For example, in October 2017 in Virginia and in other locations, Hurricane Jose, which never made landfall but churned hundreds of miles off the U.S. coast, contributed to king-tide flooding. Off Sewells Point near Norfolk, the water rose 0.73 feet (.22 meters) above what the National Oceanic and Atmospheric Administration considers minor flood stage there.
Such situations are becoming increasingly common and more troublesome. In Florida, the number of king tides has soared 400 percent between 2006 and 2016. And during summer of 2019, Miami set multiple high-tide records in late July and early August.
Why the increase? Although there are many reasons why king tides are driving water further inland, none is more worrisome than climate change. As Earth warms, ice melts and the temperature of the ocean gets hotter. When that happens, water expands and rises.
"The king tides are garnering more attention now due to the derivative effects of sea level rise, and coastal land subsidence due to the draining of subsurface aquifers for drinking water in many coastal regions," Loftis says.
Brian McNoldy, a scientist at the University of Miami's Rosenstiel School of Marine and Atmospheric Science, says seasonal effects, such as the amount of precipitation, also play a role. In addition, when trees and plants begin to shut down for the winter and shed their leaves, they cannot absorb as much rain runoff as they do in the spring and summer. As a result, the increase runoff contributes to flooding during king tides.

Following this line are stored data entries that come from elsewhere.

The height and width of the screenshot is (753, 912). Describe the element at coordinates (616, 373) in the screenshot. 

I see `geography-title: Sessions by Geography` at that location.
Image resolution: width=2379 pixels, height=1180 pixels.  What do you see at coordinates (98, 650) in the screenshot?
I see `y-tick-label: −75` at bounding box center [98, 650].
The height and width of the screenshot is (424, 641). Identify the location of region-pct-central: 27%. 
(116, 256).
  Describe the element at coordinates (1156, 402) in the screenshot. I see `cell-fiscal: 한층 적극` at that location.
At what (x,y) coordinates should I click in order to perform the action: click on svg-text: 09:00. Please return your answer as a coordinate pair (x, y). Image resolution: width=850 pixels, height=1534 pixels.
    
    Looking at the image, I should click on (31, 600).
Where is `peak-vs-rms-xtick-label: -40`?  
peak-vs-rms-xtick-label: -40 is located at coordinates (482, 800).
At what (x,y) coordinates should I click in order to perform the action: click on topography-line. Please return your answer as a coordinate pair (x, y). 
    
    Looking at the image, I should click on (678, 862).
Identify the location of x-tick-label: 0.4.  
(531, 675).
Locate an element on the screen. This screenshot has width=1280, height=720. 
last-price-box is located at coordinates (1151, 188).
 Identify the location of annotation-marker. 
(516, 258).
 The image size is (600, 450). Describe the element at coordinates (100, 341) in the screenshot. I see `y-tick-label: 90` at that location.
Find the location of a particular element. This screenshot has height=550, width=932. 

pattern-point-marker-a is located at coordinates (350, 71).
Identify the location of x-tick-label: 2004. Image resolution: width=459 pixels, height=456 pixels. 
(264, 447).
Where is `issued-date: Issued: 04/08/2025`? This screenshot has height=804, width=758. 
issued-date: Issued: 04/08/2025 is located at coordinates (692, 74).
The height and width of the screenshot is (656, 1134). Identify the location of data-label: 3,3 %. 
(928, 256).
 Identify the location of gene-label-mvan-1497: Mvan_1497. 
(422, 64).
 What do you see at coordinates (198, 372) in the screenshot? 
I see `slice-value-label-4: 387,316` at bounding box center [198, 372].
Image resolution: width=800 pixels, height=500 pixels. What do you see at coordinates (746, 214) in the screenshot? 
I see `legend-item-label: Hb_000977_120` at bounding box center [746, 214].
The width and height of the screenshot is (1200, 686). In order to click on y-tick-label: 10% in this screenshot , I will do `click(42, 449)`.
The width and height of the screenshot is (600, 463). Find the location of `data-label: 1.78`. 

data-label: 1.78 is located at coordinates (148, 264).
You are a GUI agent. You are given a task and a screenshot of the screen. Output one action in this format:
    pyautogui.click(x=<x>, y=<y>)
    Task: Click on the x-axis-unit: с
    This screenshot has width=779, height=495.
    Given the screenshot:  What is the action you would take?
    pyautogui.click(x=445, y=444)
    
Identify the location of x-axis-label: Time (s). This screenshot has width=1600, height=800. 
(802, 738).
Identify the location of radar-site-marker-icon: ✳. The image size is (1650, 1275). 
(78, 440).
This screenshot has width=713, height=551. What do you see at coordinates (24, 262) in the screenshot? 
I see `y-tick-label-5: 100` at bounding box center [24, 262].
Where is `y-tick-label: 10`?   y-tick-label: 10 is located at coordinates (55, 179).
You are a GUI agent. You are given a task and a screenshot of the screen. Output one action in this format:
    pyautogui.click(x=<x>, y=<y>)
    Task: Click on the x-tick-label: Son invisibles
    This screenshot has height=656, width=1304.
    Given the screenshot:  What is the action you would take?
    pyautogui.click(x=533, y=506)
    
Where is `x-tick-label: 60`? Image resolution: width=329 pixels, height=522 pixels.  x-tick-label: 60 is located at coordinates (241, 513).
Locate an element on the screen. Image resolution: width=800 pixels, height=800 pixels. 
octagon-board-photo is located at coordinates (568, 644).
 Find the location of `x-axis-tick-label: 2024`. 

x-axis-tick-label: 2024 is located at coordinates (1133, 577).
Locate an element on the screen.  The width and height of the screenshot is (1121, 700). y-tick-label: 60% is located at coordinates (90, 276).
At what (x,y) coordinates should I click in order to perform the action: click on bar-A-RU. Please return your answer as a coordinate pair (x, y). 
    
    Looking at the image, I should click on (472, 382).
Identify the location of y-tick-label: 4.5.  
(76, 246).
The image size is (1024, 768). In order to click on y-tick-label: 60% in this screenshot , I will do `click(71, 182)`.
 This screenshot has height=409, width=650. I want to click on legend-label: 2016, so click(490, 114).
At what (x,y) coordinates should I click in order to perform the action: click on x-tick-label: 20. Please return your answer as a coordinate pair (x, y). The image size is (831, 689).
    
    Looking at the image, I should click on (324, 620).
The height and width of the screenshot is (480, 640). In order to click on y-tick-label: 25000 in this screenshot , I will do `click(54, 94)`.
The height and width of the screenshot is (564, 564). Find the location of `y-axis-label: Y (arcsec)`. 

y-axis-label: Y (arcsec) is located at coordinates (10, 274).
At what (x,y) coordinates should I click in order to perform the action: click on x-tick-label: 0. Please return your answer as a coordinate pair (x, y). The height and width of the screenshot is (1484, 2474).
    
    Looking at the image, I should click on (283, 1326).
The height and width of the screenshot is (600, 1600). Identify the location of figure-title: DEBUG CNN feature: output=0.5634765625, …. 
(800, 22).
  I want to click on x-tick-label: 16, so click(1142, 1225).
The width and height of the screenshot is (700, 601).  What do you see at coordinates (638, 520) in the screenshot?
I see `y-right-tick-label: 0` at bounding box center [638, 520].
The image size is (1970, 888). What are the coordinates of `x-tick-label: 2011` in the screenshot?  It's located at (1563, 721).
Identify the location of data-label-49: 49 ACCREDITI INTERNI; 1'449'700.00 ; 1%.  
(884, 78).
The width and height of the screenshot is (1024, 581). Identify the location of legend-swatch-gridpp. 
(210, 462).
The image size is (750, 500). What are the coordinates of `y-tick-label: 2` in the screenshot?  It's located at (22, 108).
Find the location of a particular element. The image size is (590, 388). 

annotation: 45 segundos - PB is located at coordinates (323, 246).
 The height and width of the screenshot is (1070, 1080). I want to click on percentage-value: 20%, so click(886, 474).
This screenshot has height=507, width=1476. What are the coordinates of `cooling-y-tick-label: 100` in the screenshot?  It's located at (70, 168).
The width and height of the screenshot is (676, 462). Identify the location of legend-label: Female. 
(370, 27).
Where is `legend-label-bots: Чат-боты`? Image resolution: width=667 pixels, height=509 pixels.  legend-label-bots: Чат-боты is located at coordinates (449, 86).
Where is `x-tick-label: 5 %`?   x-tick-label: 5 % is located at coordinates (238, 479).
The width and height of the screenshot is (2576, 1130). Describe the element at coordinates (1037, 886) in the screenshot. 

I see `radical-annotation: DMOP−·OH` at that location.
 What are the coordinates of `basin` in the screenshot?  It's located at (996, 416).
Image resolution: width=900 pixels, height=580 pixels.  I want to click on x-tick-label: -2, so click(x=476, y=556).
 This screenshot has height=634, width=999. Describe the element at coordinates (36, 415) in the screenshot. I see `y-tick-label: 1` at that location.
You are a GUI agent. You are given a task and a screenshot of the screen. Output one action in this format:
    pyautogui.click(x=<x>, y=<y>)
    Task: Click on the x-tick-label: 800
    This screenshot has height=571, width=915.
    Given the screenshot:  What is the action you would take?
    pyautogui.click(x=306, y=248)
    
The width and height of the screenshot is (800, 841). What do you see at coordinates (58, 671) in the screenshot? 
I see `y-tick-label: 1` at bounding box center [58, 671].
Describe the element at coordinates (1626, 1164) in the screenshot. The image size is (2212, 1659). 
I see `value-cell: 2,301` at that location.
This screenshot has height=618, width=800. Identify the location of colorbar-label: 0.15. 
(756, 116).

Although wind doesn't have a direct impact on king tides, it does play a role. In South Florida, McNoldy says, a persistent onshore wind increases the water level up to a foot (.03 meters) on top of the regular astronomic tides. The impact on communities can be devastating. Right after Hurricane Irma blew through in 2017, king tides flooded some neighborhoods of Anna Maria Island, Bradenton Beach and parts of South Florida for several days, creating unease in an already ravaged area.